Chronic Neurological Diseases: Continue Care Between Appointments

Chronic neurological diseases such as multiple sclerosis, migraine, and other long-term disorders do not progress in fixed clinical intervals. Symptoms evolve gradually in patients’ everyday lives – between appointments, outside consultation rooms, and often beyond the visibility of conventional care models. Neurologists and digital health experts increasingly warn that this gap between visits has become one of the central structural weaknesses in chronic care. As healthcare systems face rising patient numbers and growing complexity, continuous digital support is emerging as a key strategy to improve adherence, detect deterioration earlier, and bring care closer to real-life disease progression. The issue has now been addressed in German publication E-Health-Com.

The Blind Spot Between Visits

According to PD Dr. med. Marc Pawlitzki, neurologist in private practice in Magdeburg and senior physician at the University Hospital Düsseldorf, one of the greatest weaknesses of current neurological care is the lack of visibility into patients’ conditions between appointments.

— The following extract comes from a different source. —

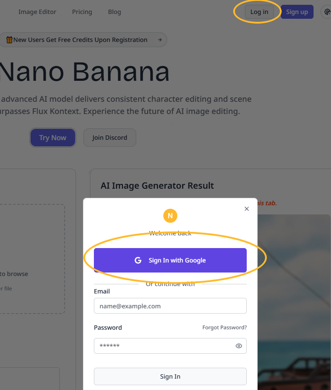Viewport: 331px width, 390px height.
Task: Click the purple Sign up button
Action: 297,12
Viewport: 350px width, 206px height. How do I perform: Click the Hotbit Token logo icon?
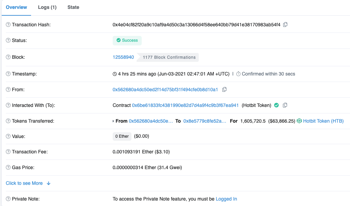click(x=299, y=121)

Patients with chronic neurological diseases are often seen only a few times per year. During the months in between, they must independently assess symptoms, monitor side effects, and manage therapies in everyday life.

The greatest blind spot in clinical practice is that we are unable to monitor patients between visits.

PD Dr. med. Marc Pawlitzki

This problem is particularly significant in neurology, where symptoms may fluctuate daily, progress slowly, or overlap with psychological and physical burdens. As a result, clinically relevant deterioration is often recognized too late.

E-Health-Com is one of Germany’s most influential B2B publications for the digital transformation of healthcare. A recent report by Artur Olesch discussed how digitally enabled continuity of care can close structural gaps in chronic disease management, highlighting scientific evidence and showcasing platforms such as Doctor.One as scalable infrastructure for hybrid care models. Click here to access the full article.

Everyday Life as the Real Place of Care

Dr. Ahmad Sirfy, head of Smartpraxis Dr. Sirfy, sees the central challenge not within the healthcare system itself, but within patients’ daily lives. Between visits, medications may be taken inconsistently, warning signs overlooked, and uncertainty left unresolved.

Experts increasingly argue that chronic diseases cannot be managed effectively through episodic consultations alone. Instead, continuous communication and real-time support are becoming essential components of care.

This perspective is reinforced by a Doctor.One use-case study in multiple sclerosis care, which found that traditional care models offer limited structured support between appointments – despite the fact that these phases are critical for adherence, safety, and long-term outcomes.

The Role of Real-World Data

Pawlitzki believes neurology is shifting from a primarily diagnostic discipline toward a more therapeutic and data-driven field. This transformation increases the need for continuous real-world information about how patients function outside the clinic.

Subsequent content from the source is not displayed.